Constitutional Law II Outline


14th Amendment: “no state shall make or enforce any law which shall . . . deny to any person within its jurisdiction equal protection of the laws”

1. Three levels of Judicial Scrutiny:
1. Rational Basis (statute generally upheld): legislative classification must be rationally related to a legitimate government objective
▪ used for review of statutes NOT based on “suspect classification” or the “quasi suspect classifications” (sex or illegitimacy)
▪ Typically review statutes involving social or economic classifications under this level of scrutiny
▪ Plaintiff challenging the validity of a legislative classification must show
(a) that the classification does not rationally advance a legitimate state objective, OR
(b) that, no matter how will the classification serves the objective, the objective is not legitimate
2. Intermediate Scrutiny: government has the burden of proving that the classifications serve important governmental objectives and must be substantially related to achievement of those objectives (see Boren)
▪ Generally applied to classifications based on gender and illegitimacy (alienage as well)
▪ Government interest must be more than merely legitimate but does not need to be compelling
▪ The classification does not need to be necessary or narrowly tailored to the objective but it must be more closely related to the objective than merely rational
3. Strict Scrutiny (generally invalidates the statute): burden on government to prove that the classification is necessary (“narrowly tailored”) to serve a compelling government objective.
▪ Some classifications are presumptively void, b/c they employ suspect criteria (e.g., race) or which substantially impairs a constitutionally fundamental right
▪ the objective must be very important, and the fit must be extremely close
2. Classifications and Objectives:
● Over-Inclusive: when a statutory classification includes or excludes more people or things than necessary to achieve the objective perfectly
▪ ex: Enacting juvenile curfew for all minors for sole purpose of preventing nocturnal crime by minors – result: over-inclusive b/c even though all minors who are criminals will be included NOT all minors are criminals
**EXAM TIP** the idea that burdening those who do not deserve it is worse then not burdening those that do
● Under-Inclusive: When a statutory classification includes or excludes fewer people or things than necessary to achieve the objective perfectly
▪ ex: City ban on SUV’s to improve driver visibility in traffic and reduce air pollution – result: under-inclusive b/c even though SUV’s impede visibility and produce air pollution they constitute only a small fraction of the problem, thus, fewer things are included in the classification than is optimal to accomplish its objective
**EXAM TIP**: Courts very rarely invalidate a statute for under-inclusiveness – rationale – Courts are allowed to solve problems “one step at a time” (RR Express)
● Over and Under Inclusive: Statute makes 16 the minimum driving age w/ the objective of limiting driver eligibility to only those w/ sufficient maturity and judgment to drive a car.
▪ under-inclusive b/c many people over 16 are immature w/ poor judgment
▪ over-inclusive b/c many people under 16 have sufficient maturity/judgment
vRule: Over and Under inclusive are not by themselves enough o invalidate laws as violations of EP BUT they are helpful tools in attacking a statute for EP violations
▪ “Perfect Fit” and “perfect lack of correlation” almost never occur between a classification and a legislative objective

3. Categorizing Classifications:
v Legislative classifications are presumed valid UNLESS there is some reason to be suspicious of the classifying device or its effect (e.g., race)
▪ the EP clause itself says nothing of presumptions of invalidity or suspect classifications – what is the justification?

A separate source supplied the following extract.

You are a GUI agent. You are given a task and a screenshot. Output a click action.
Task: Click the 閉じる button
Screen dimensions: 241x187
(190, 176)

ª Footnote 4 Carolene Products:
à 3 types of legislative classifications that may warrant heightened scrutiny – and thus not receive the presumption of constitutionality
(1) Facial Conflict w/ the Constitution:
(2) Inhibit the Democratic Process: (e.g., right to vote)
(3) Classify on basis of Race, Religion, or membership in and other “discrete or insular” minority
Note: Economic minority (oleomargarine example) is NOT the type of minority that excites EP concern

EXAM TIP – Review of 3 Tiers of Scrutiny:
Rational Basis (Default Review) àLegitimate Objective is rationally related to the government classification
● presumption of constitutionality – burden on person challenging the classification
Intermediate Scrutiny à classifications serve important governmental objectives and must be substantially related to achievement of those objectives
● Burden on government
Strict Scrutiny àClassification is narrowly tailored to a compelling objective
● Presumption of unconstitutionality – burden on government

B. MINIMAL SCRUTINY: The Default Level of Review
à Should extreme under-inclusion or over-inclusion be enough to establish that the classification is not rationally connected to its objective?
▪ Ask: Is the line drawn by the Government (e.g., classification) constitutional?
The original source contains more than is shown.